Derisking is a decision by banks to avoid, rather than manage, their risk. Derisking impacts the alternative financial services industry directly because these are the businesses losing their bank accounts. The phenomena of indiscriminate derisking is an unintended result of financial regulation put into action after 9/11. The US government responded to these terrorist attacks, which were illegally financed through a major US bank, with strong regulation.
The USA PATRIOT Act strengthened the BSA of 1970 and widened the scope of Anti-Money Laundering (AML) regulation. This regulation sought to help banks and law enforcement agencies detect, prevent, and prosecute financial crimes. These crimes include money laundering, terrorist financing, tax fraud, and other illicit activities aimed at defrauding the financial system.
Since AML and counter-terrorism regulations place responsibility with banks, many financial institutions are adopting a conservative approach to compliance. This means cutting “risky” money service business clients from their account ledger. Unfortunately, many highly compliant MSBs are receiving abrupt and impersonal letters notifying them of their impending account closure.
When MSBs reach out to their longtime banker, no explanation is given. This unsolicited termination leaves MSBs without banking, a necessity for cashing checks. As a result, check cashers are forced to shut down their businesses while they search for a new financial partner. In the interim, their clients are left without access to alternative financial services.
On the other hand, regulation slows down the transfer of international funds, which have to be thoroughly vetted. Paperwork and documentation bring the money transfer process to a halt, slowing down funds as they make their way to their final destination. An example of this the halt of funds transferred to US nonprofits working abroad.
Recent reports show that two thirds of US nonprofits working abroad are experiencing significant banking issues due to derisking.
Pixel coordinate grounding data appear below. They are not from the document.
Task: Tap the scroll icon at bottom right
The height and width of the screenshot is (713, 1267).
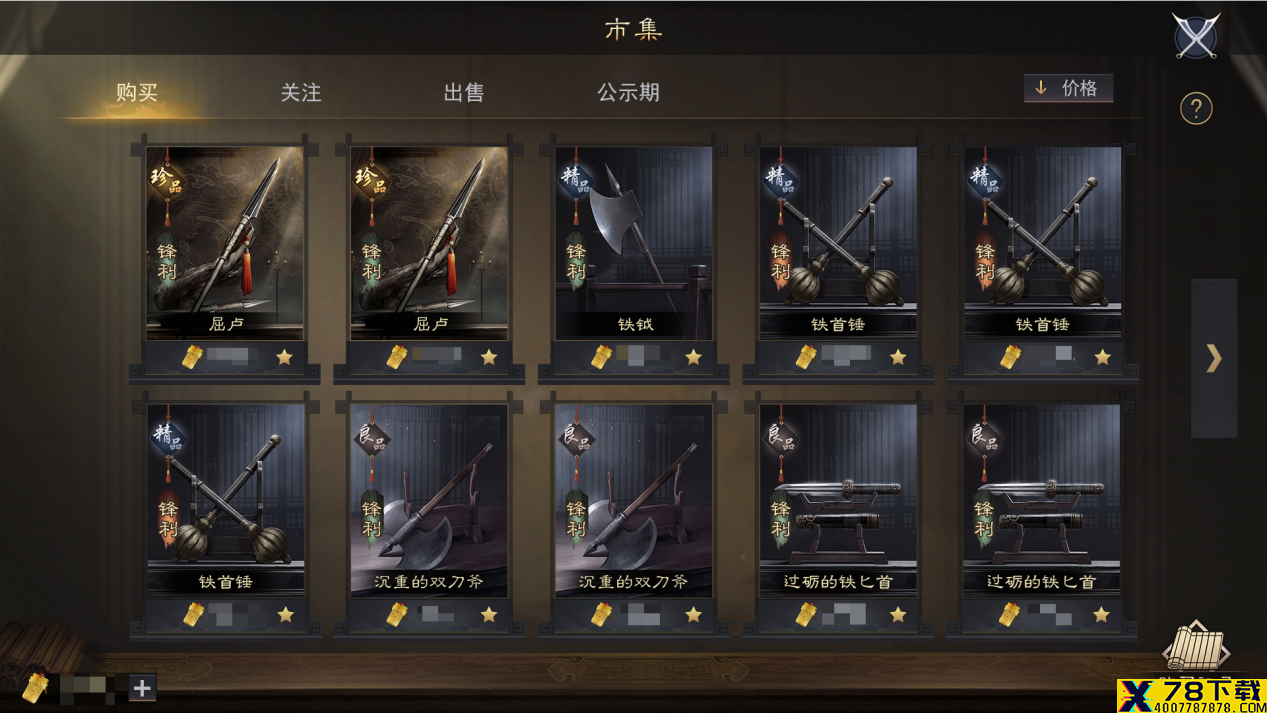Action: [1196, 647]
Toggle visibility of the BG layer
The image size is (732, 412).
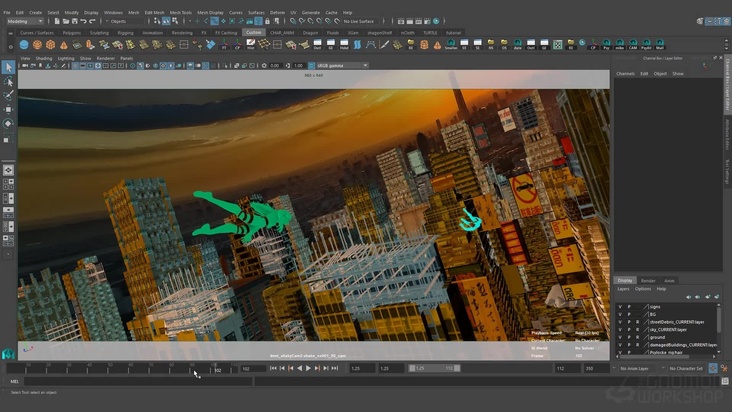click(x=619, y=314)
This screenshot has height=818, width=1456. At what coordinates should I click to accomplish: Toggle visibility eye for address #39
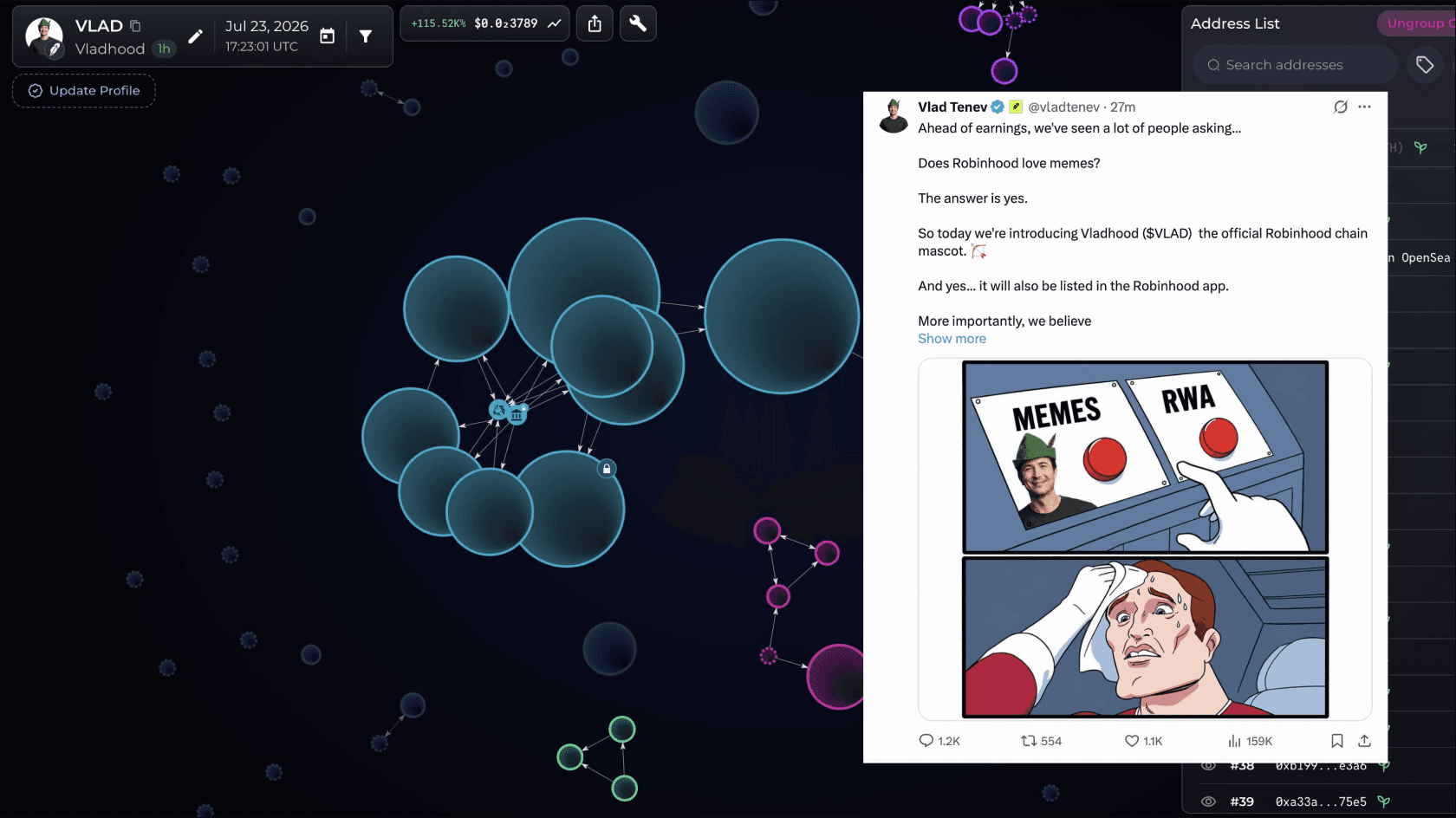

In some cases, the NGOs lose access to financial services when their trusted MSB shuts down after their bank account is terminated. In other cases, NGOs are impacted by sluggish regulatory practices including documentation and requests for additional information. Charity and Security Network reports that over one third of nonprofits are impacted by increasing costs associated with access to financial services.
International banks are, in some cases, hesitant to work with US NGOs through international money transfer. They are concerned with protecting their relationship with their US based correspondent banks, which they rely on for these transfers. One red flag could shut down their ability to work the American financial institution.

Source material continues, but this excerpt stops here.